Impairment Of Fertility
A return to fertility study was conducted with segesterone acetate in rats, using subdermal implants releasing a dose approximately 25 times the anticipated daily vaginal human dose (based on body surface area). Three months of treatment with segesterone acetate suppressed fertility, but 7 weeks after cessation of treatment, there were no adverse effects on ovulation or resulting litter parameters.
Use In Specific Populations
Pregnancy
Risk Summary
Epidemiologic studies and meta-analyses have not found an increased risk of genital or nongenital birth defects (including cardiac anomalies and limb-reduction defects) following exposure to CHCs before conception or during early pregnancy.
In the U.S. general population, the estimated background risk of major birth defects and miscarriage in clinically recognized pregnancies is 2–4% and 15–20%, respectively.
Discontinue ANNOVERA™ if pregnancy occurs, because there is no reason to use CHCs during pregnancy.
Data
Human Data
No studies have been conducted of the use of ANNOVERA™ in pregnant females.
Lactation
Risk Summary
Contraceptive hormones and/or metabolites are present in human milk. CHCs can reduce milk production in breastfeeding females. This reduction can occur at any time but is less likely to occur once breastfeeding is well established. Advise the nursing female to use another method of contraception until she discontinues breastfeeding. [see DOSAGE AND ADMINISTRATION.]
Data
Human Data
No studies have been conducted of the use of ANNOVERA™ in breastfeeding females. Two studies have been conducted in breastfeeding females of segesterone acetate implants delivering lower levels of segesterone acetate than ANNOVERA™. Maternal serum levels of up to 141 pg/ml were associated with infant exposure of up to 7 pg/ml. No safety signals in feeding, growth, and development were observed in the infants between the segesterone acetate implant group and the control group.
Pediatric Use
Safety and efficacy of ANNOVERA™ have been established in women of reproductive age. Efficacy is expected to be the same for postpubertal adolescents under the age of 18 as for users 18 years and older.

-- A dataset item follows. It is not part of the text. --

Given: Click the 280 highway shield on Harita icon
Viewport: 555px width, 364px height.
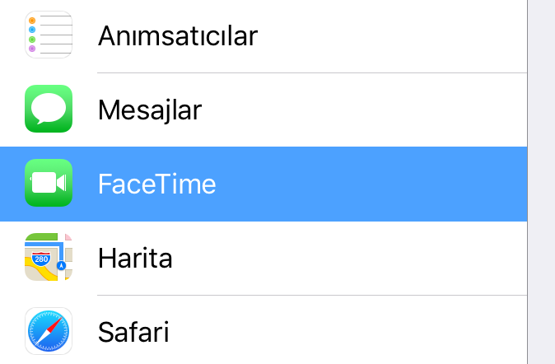Looking at the screenshot, I should 40,259.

Use of ANNOVERA™ before menarche is not indicated.
Geriatric Use
ANNOVERA™ has not been studied in females who have reached menopause and is not indicated in this population.
Hepatic Impairment
No studies have been conducted to evaluate the effect of hepatic impairment on the disposition of ANNOVERA™. However, steroid hormones may be poorly metabolized in patients with hepatic impairment. Acute or chronic disturbances of liver function may necessitate the discontinuation of CHC use until markers of liver function return to normal and CHC causation has been excluded. [see CONTRAINDICATIONS and WARNINGS AND PRECAUTIONS.]
Renal Impairment
No studies were conducted in subjects with renal impairment; ANNOVERA™ is not recommended in patients with renal impairment.
Body Mass Index (BMI)/Body Weight
The safety and efficacy of ANNOVERA™ in females with a BMI >29 kg/m2 have not been adequately evaluated because this subpopulation was excluded from the clinical trials after two VTEs occurred in females with a BMI > 29 kg/m2 [see ADVERSE REACTIONS and Clinical Studies]. Higher body weight is associated with lower systemic exposure of SA and EE [see CLINICAL PHARMACOLOGY].